Des Kaisers neue Kleider
Museen, und seien sie noch gläsern, sind keine transparenten Medien, die Objekte neutral und in einem machtfreien Raum präsentieren. Sie sind strukturierte, rituelle Räume, mehr noch: ideologisch aktive Umfelder. Während die Befürworter der Schlossrekonstruktion im deutschen Nachwende-Diskurs zunehmend Zustimmung fanden, dekonstruierten eine Reihe akademischer Arbeiten die Rolle von Museen als hegemoniale Orte staatlicher Machtausübung. Der Soziologe Tony Bennett beispielsweise hatte schon 1988 argumentiert, Museen, meist im Zentrum der Stadt gelegen, verkörperten dort sowohl materiell als auch symbolisch eine Macht des «Zeigens und Erzählens». Hineingesetzt in die Mitte des öffentlichen Raums – ganz so wie das Schloss und mit ihm sein Humboldt Forum in die «neue» historische Mitte Berlins – ist es Ort einer symbolischen Transaktion zwischen Öffentlichkeit und Staat. Wo einst Könige ihren Geschmack, Reichtum und Tugend der Öffentlichkeit präsentierten, ist es nun die abstrakte Einheit des Staats, die sich im öffentlichen Museum manifestiert, (re)präsentiert und bestimmte Subjektivitäten (einst Untergebene, heute freie Bürger:innen) anspricht, formt und organisiert.

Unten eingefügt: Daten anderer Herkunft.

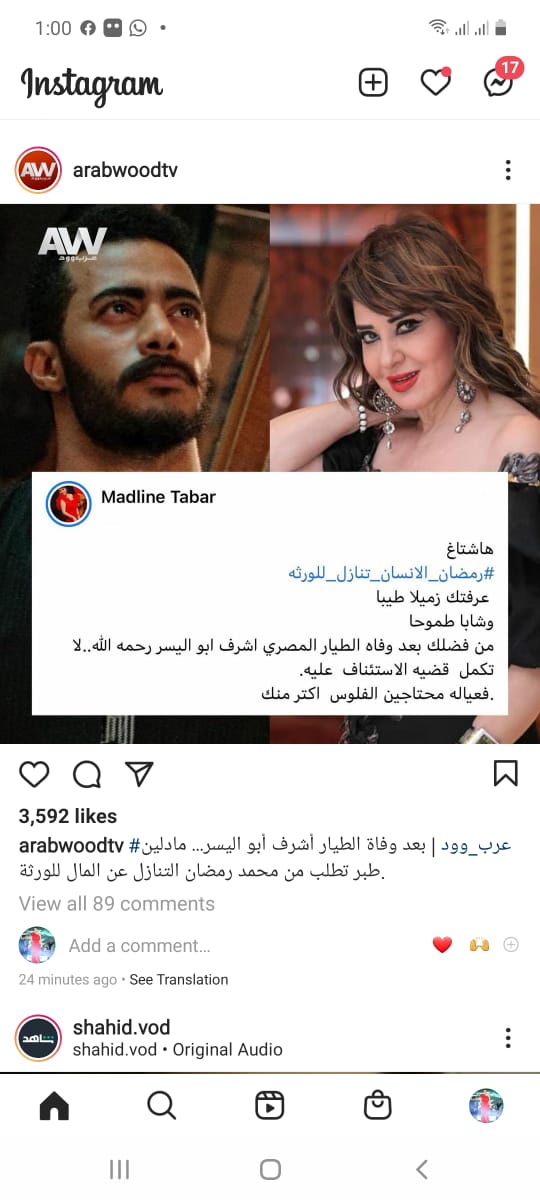
Task: Expand more quick emojis with the plus circle
Action: (x=511, y=945)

Das Museum als «Stätte für Wissens-/Machtbeziehungen» produziert immer auch sein eigenes Publikum; eine Öffentlichkeit, «die nicht nur regierbar ist, sondern ihrer Regierung auch freiwillig zustimmt».1
Der Übergang einer königlichen Sammlung zu einem staatlichen Museum hat auf dem Berliner Schlossplatz mehrfach und in unterschiedlichen Kontexten stattgefunden. Mit der Wiedererrichtung des vorrevolutionären, preußischen Schlosses und dem Einzug der außereuropäischen Sammlungen (die fast ausschließlich aus der Kolonialzeit stammen) ist seit 2021 eine neue Zeitrechnung angebrochen, die auch die Analysemethoden der New Museology in den 1980er und 1990er Jahren nicht vorhersehen konnten: Der demokratische Staat präsentiert sich seiner Bevölkerung im königlichen Mantel. Damit ist die Rolle der Besucher:innen des Humboldt Forums und die Identität des Gastgebers in der Mitte Berlins konfuser denn je. Dass dieses Forum weder Transparenz noch Neutralität vorgeben kann, gilt insbesondere für eine Ausstellung, die es seinem Vorgängerbau widmet.

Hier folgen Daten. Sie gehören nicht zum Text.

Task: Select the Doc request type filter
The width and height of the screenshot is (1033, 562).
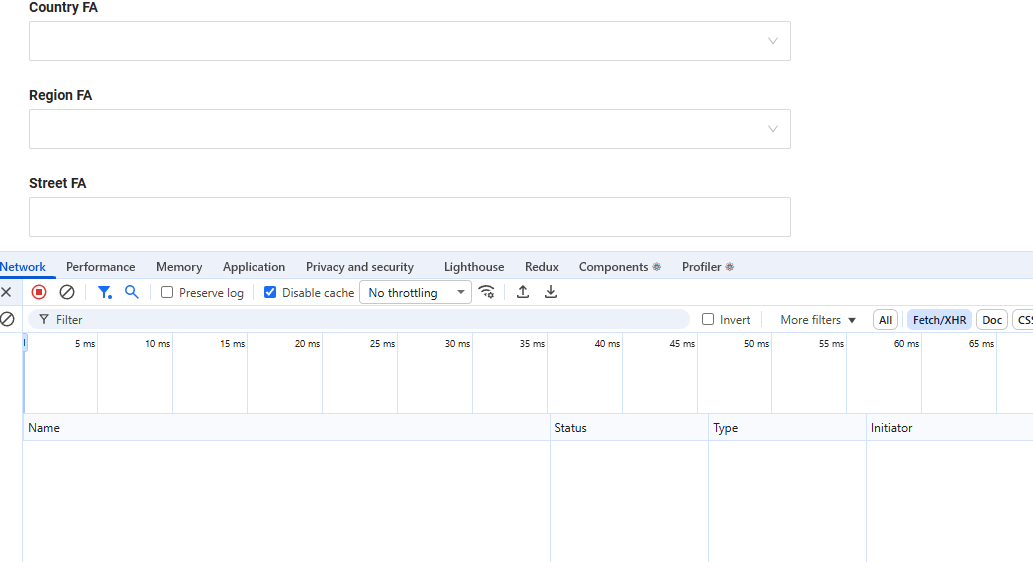Action: (991, 320)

Ausverkauf statt Aufbauwille
Der erste Raum der Ausstellung Hin und Weg ist mit glänzendem Kupferpapier ausgestaltet – eine ästhetische Anspielung auf die einst farbigen Glasfassaden des Palastes. «Die Kontroverse, ob der Palast erhalten oder die Fassade des Berliner Schlosses rekonstruiert werden sollte, steckt dem Humboldt Forum in den Knochen», heißt es im Einführungstext. «Wo, wenn nicht hier, ist der Ort, um zurückzuschauen und Fragen zu stellen?» Die Ausstellung fragt als erstes nach den Überbleibseln des Palasts. Nicht in der öffentlichen Wahrnehmung oder dem politischen Diskurs, sondern ganz konkret: Wo ist er geblieben? Wo ist die Inneneinrichtung, sind die Bodenbeläge und die Kunst am Bau gelandet, nachdem der Palast der Republik am 3. Oktober 1990 in den Besitz der Bunderepublik überging und ausgeräumt wurde? Am Raumeingang begegnet man Teilen der Gläsernen Blume, einer ikonischen Glasplastik aus dem Jahr 1976, die einst auch die Besucher:innen im Foyer des Palasts begrüßte. Die Reste der fünf Tonnen schweren Blume aus Stahl und Glas liegen unausgepackt in Depotkisten, daneben stehen Kartons mit Porzellan-Tellern und Tassen samt PdR-Insignien in einer Glasvitrine, dahinter ein Rollwagen mit zusammengefalteten Flaggen ehemaliger sozialistischer Länder. Der Palast wird durch seine Materialien, seine Einzelteile rekonstruiert, deren Verbleib ein Provenienz-Diagramm ansatzweise illustrieren soll. Die Geschichte des PdR beginnt hier mit seinem Ausverkauf.